### Given entries:
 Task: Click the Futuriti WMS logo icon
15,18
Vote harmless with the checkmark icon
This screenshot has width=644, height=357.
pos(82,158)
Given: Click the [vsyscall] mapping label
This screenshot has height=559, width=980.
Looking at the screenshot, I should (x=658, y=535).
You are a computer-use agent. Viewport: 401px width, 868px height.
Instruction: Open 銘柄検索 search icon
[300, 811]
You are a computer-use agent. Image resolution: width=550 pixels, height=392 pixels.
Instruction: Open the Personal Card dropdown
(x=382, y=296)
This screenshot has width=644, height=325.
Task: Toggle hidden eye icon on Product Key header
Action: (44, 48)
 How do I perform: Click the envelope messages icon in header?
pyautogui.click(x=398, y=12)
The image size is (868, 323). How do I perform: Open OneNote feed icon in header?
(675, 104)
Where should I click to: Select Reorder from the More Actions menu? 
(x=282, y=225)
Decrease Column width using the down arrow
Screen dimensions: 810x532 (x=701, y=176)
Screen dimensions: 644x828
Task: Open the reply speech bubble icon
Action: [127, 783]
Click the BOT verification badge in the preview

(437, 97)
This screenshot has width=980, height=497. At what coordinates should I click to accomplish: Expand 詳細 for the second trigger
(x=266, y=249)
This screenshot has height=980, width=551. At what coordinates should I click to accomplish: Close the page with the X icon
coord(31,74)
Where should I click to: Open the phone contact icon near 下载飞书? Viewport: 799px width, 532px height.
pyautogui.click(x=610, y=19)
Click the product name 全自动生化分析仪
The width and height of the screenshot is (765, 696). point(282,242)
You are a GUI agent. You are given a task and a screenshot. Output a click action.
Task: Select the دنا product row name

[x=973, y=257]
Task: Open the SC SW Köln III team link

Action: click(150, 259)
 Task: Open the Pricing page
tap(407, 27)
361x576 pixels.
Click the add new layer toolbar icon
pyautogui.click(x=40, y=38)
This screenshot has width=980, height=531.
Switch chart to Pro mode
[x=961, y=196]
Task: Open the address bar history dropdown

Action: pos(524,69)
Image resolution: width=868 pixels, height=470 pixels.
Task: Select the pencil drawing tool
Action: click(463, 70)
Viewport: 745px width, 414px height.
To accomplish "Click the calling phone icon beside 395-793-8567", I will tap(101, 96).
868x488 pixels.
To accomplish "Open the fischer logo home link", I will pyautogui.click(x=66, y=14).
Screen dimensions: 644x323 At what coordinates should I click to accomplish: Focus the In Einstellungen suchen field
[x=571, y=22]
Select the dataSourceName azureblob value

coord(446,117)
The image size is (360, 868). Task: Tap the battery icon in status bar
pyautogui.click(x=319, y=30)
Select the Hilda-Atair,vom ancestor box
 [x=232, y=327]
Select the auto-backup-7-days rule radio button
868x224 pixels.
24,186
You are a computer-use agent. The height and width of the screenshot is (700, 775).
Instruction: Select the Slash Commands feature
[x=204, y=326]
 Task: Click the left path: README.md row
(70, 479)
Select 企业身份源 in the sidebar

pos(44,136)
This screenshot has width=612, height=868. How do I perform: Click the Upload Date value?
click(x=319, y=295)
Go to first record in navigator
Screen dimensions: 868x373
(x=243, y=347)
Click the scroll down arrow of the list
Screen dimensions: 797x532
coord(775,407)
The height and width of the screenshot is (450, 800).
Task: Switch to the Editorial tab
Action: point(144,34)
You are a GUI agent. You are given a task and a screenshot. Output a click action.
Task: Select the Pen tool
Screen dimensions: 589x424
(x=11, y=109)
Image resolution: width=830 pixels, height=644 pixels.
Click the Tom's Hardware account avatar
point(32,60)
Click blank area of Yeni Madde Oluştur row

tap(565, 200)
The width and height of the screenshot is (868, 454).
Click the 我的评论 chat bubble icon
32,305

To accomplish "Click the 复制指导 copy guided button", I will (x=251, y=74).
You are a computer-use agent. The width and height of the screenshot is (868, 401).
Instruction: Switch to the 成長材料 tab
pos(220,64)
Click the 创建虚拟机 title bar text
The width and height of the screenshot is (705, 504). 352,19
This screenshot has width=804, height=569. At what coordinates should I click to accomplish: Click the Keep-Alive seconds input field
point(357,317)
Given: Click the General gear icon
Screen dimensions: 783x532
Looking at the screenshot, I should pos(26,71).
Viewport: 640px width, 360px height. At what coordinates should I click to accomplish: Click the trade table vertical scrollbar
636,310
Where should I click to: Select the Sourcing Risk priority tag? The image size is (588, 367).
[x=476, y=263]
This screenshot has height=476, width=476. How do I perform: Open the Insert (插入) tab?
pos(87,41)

### About this task:
The answer should be an exact reproduction of all the entries.

### Your response:
 Task: Click the Futuriti WMS logo icon
15,18
Vote harmless with the checkmark icon
This screenshot has width=644, height=357.
pos(82,158)
Given: Click the [vsyscall] mapping label
This screenshot has height=559, width=980.
Looking at the screenshot, I should (x=658, y=535).
You are a computer-use agent. Viewport: 401px width, 868px height.
Instruction: Open 銘柄検索 search icon
[300, 811]
You are a computer-use agent. Image resolution: width=550 pixels, height=392 pixels.
Instruction: Open the Personal Card dropdown
(x=382, y=296)
This screenshot has width=644, height=325.
Task: Toggle hidden eye icon on Product Key header
Action: (44, 48)
 How do I perform: Click the envelope messages icon in header?
pyautogui.click(x=398, y=12)
The image size is (868, 323). How do I perform: Open OneNote feed icon in header?
(675, 104)
Where should I click to: Select Reorder from the More Actions menu? 
(x=282, y=225)
Decrease Column width using the down arrow
Screen dimensions: 810x532 (x=701, y=176)
Screen dimensions: 644x828
Task: Open the reply speech bubble icon
Action: [127, 783]
Click the BOT verification badge in the preview

(437, 97)
This screenshot has width=980, height=497. At what coordinates should I click to accomplish: Expand 詳細 for the second trigger
(x=266, y=249)
This screenshot has height=980, width=551. At what coordinates should I click to accomplish: Close the page with the X icon
coord(31,74)
Where should I click to: Open the phone contact icon near 下载飞书? Viewport: 799px width, 532px height.
pyautogui.click(x=610, y=19)
Click the product name 全自动生化分析仪
The width and height of the screenshot is (765, 696). point(282,242)
You are a GUI agent. You are given a task and a screenshot. Output a click action.
Task: Select the دنا product row name

[x=973, y=257]
Task: Open the SC SW Köln III team link

Action: click(150, 259)
 Task: Open the Pricing page
tap(407, 27)
361x576 pixels.
Click the add new layer toolbar icon
pyautogui.click(x=40, y=38)
This screenshot has width=980, height=531.
Switch chart to Pro mode
[x=961, y=196]
Task: Open the address bar history dropdown

Action: pos(524,69)
Image resolution: width=868 pixels, height=470 pixels.
Task: Select the pencil drawing tool
Action: click(463, 70)
Viewport: 745px width, 414px height.
To accomplish "Click the calling phone icon beside 395-793-8567", I will tap(101, 96).
868x488 pixels.
To accomplish "Open the fischer logo home link", I will pyautogui.click(x=66, y=14).
Screen dimensions: 644x323 At what coordinates should I click to accomplish: Focus the In Einstellungen suchen field
[x=571, y=22]
Select the dataSourceName azureblob value

coord(446,117)
The image size is (360, 868). Task: Tap the battery icon in status bar
pyautogui.click(x=319, y=30)
Select the Hilda-Atair,vom ancestor box
 [x=232, y=327]
Select the auto-backup-7-days rule radio button
868x224 pixels.
24,186
You are a computer-use agent. The height and width of the screenshot is (700, 775).
Instruction: Select the Slash Commands feature
[x=204, y=326]
 Task: Click the left path: README.md row
(70, 479)
Select 企业身份源 in the sidebar

pos(44,136)
This screenshot has width=612, height=868. How do I perform: Click the Upload Date value?
click(x=319, y=295)
Go to first record in navigator
Screen dimensions: 868x373
(x=243, y=347)
Click the scroll down arrow of the list
Screen dimensions: 797x532
coord(775,407)
The height and width of the screenshot is (450, 800).
Task: Switch to the Editorial tab
Action: point(144,34)
You are a GUI agent. You are given a task and a screenshot. Output a click action.
Task: Select the Pen tool
Screen dimensions: 589x424
(x=11, y=109)
Image resolution: width=830 pixels, height=644 pixels.
Click the Tom's Hardware account avatar
point(32,60)
Click blank area of Yeni Madde Oluştur row

tap(565, 200)
The width and height of the screenshot is (868, 454).
Click the 我的评论 chat bubble icon
32,305

To accomplish "Click the 复制指导 copy guided button", I will (x=251, y=74).
You are a computer-use agent. The width and height of the screenshot is (868, 401).
Instruction: Switch to the 成長材料 tab
pos(220,64)
Click the 创建虚拟机 title bar text
The width and height of the screenshot is (705, 504). 352,19
This screenshot has width=804, height=569. At what coordinates should I click to accomplish: Click the Keep-Alive seconds input field
point(357,317)
Given: Click the General gear icon
Screen dimensions: 783x532
Looking at the screenshot, I should pos(26,71).
Viewport: 640px width, 360px height. At what coordinates should I click to accomplish: Click the trade table vertical scrollbar
636,310
Where should I click to: Select the Sourcing Risk priority tag? The image size is (588, 367).
[x=476, y=263]
This screenshot has height=476, width=476. How do I perform: Open the Insert (插入) tab?
pos(87,41)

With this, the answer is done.